DIRECTIONS
Below are some records. Return exactly the lines from the one with "Task: Click the Add Component button" to the one with "Viewport: 1920px width, 1081px height.", and nothing else.

Collection entries
* * *
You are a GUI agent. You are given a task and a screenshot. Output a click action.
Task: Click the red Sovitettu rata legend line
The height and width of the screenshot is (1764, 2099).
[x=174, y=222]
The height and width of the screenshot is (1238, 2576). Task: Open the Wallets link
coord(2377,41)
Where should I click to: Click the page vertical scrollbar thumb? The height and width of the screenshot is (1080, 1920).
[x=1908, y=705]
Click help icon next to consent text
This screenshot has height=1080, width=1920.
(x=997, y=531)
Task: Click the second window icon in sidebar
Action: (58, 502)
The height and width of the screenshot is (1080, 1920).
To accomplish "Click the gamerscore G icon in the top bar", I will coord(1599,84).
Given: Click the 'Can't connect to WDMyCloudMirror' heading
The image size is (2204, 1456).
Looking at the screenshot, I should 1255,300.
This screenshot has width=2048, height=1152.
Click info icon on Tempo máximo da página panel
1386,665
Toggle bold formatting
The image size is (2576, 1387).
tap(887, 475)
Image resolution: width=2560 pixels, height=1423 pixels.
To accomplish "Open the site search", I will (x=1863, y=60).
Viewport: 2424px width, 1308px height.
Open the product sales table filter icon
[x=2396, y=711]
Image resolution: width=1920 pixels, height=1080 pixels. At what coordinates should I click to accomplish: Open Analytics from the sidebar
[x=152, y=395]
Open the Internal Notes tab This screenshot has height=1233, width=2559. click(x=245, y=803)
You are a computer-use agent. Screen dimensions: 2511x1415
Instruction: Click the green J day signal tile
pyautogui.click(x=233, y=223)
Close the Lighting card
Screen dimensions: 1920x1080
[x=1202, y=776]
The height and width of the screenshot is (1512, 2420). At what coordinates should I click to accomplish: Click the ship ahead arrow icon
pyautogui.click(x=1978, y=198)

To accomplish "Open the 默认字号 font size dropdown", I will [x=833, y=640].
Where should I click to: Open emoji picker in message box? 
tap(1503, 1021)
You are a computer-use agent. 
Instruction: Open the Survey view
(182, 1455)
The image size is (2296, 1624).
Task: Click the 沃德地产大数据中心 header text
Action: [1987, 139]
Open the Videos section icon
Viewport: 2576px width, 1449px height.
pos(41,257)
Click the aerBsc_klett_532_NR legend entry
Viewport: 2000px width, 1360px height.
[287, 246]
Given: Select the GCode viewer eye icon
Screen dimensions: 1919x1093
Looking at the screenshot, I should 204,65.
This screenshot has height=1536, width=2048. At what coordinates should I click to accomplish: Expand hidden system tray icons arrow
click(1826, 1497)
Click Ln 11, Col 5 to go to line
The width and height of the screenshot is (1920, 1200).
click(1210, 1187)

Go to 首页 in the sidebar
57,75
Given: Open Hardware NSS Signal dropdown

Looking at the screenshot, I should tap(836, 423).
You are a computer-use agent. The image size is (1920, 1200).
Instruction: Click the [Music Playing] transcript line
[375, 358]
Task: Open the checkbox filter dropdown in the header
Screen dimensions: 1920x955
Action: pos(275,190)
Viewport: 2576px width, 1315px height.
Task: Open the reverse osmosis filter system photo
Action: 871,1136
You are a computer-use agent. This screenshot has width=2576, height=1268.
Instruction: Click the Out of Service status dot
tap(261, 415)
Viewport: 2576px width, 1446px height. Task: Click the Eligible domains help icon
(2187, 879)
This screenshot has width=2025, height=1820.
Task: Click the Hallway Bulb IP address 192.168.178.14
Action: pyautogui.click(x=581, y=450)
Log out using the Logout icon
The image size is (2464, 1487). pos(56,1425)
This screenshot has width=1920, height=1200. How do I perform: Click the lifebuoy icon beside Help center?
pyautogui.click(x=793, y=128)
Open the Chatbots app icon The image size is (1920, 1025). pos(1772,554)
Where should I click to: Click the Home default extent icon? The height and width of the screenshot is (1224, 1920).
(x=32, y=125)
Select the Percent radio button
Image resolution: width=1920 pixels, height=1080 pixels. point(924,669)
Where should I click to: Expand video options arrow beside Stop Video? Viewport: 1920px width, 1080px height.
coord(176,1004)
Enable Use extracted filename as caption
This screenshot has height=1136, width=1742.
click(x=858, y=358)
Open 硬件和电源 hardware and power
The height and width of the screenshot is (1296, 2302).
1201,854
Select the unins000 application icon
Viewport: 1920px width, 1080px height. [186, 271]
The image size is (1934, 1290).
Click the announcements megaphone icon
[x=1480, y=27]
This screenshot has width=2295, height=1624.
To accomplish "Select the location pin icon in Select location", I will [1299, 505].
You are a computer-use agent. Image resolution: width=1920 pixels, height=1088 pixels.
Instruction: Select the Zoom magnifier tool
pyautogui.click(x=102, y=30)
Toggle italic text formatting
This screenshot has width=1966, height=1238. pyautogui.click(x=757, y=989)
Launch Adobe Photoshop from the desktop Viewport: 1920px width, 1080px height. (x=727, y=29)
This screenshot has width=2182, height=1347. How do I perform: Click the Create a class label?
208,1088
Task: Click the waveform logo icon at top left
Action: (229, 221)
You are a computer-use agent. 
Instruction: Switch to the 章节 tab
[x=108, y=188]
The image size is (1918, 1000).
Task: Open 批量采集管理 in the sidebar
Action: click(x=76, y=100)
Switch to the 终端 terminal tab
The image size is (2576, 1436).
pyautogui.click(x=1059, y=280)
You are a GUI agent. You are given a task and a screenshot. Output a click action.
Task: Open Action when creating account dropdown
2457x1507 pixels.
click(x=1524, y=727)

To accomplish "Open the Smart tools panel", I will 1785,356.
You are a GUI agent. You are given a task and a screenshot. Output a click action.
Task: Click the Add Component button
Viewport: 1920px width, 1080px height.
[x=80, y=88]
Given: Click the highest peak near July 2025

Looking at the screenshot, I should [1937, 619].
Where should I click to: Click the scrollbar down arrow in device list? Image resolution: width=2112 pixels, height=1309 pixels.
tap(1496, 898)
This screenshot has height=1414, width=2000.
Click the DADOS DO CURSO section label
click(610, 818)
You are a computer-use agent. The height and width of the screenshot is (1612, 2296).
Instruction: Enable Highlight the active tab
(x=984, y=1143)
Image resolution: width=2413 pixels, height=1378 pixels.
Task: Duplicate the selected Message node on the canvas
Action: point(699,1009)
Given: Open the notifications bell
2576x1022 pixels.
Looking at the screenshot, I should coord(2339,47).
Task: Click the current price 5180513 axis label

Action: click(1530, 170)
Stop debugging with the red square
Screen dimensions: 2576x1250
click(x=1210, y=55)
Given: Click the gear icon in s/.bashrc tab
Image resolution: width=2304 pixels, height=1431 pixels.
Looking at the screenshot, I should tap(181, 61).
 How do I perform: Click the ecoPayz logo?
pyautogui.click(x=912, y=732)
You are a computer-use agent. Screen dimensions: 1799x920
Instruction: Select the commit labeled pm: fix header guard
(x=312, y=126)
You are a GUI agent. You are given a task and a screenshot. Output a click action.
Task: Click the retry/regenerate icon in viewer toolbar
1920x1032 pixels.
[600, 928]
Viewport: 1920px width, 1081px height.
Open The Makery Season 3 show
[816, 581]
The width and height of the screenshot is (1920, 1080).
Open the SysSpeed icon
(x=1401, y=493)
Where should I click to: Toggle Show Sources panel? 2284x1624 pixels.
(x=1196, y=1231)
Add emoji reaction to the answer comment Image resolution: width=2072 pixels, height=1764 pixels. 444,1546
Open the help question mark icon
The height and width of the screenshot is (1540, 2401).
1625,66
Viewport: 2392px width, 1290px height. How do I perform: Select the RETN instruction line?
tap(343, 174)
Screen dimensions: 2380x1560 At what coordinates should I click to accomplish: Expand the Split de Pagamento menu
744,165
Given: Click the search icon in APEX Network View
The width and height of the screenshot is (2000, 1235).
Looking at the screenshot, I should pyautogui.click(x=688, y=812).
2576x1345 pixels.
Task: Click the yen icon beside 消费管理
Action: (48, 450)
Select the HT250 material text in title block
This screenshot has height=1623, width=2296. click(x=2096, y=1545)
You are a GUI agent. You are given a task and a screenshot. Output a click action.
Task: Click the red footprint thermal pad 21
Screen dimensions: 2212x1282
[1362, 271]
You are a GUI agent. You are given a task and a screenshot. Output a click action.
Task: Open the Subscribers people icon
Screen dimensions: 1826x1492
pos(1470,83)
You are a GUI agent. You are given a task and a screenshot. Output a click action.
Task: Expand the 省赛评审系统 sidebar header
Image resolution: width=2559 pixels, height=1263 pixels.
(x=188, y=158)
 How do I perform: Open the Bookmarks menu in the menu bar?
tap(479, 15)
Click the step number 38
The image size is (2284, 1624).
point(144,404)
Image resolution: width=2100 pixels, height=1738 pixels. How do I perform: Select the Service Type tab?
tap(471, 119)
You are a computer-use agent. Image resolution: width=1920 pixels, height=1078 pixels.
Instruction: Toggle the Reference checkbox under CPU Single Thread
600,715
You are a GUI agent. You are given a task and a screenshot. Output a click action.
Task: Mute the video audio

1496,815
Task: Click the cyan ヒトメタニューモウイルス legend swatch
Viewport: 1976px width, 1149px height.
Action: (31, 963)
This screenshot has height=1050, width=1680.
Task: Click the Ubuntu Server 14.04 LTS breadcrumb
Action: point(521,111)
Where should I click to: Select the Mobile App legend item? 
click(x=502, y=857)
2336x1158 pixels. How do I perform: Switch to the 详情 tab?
* * *
RESULT OF THE EXERCISE
Task: Click the Add Component button
Viewport: 1920px width, 1080px height.
[x=80, y=88]
Given: Click the highest peak near July 2025

Looking at the screenshot, I should [1937, 619].
Where should I click to: Click the scrollbar down arrow in device list? Image resolution: width=2112 pixels, height=1309 pixels.
tap(1496, 898)
This screenshot has height=1414, width=2000.
Click the DADOS DO CURSO section label
click(610, 818)
You are a computer-use agent. The height and width of the screenshot is (1612, 2296).
Instruction: Enable Highlight the active tab
(x=984, y=1143)
Image resolution: width=2413 pixels, height=1378 pixels.
Task: Duplicate the selected Message node on the canvas
Action: point(699,1009)
Given: Open the notifications bell
2576x1022 pixels.
Looking at the screenshot, I should coord(2339,47).
Task: Click the current price 5180513 axis label

Action: click(1530, 170)
Stop debugging with the red square
Screen dimensions: 2576x1250
click(x=1210, y=55)
Given: Click the gear icon in s/.bashrc tab
Image resolution: width=2304 pixels, height=1431 pixels.
Looking at the screenshot, I should tap(181, 61).
 How do I perform: Click the ecoPayz logo?
pyautogui.click(x=912, y=732)
You are a computer-use agent. Screen dimensions: 1799x920
Instruction: Select the commit labeled pm: fix header guard
(x=312, y=126)
You are a GUI agent. You are given a task and a screenshot. Output a click action.
Task: Click the retry/regenerate icon in viewer toolbar
1920x1032 pixels.
[600, 928]
Viewport: 1920px width, 1081px height.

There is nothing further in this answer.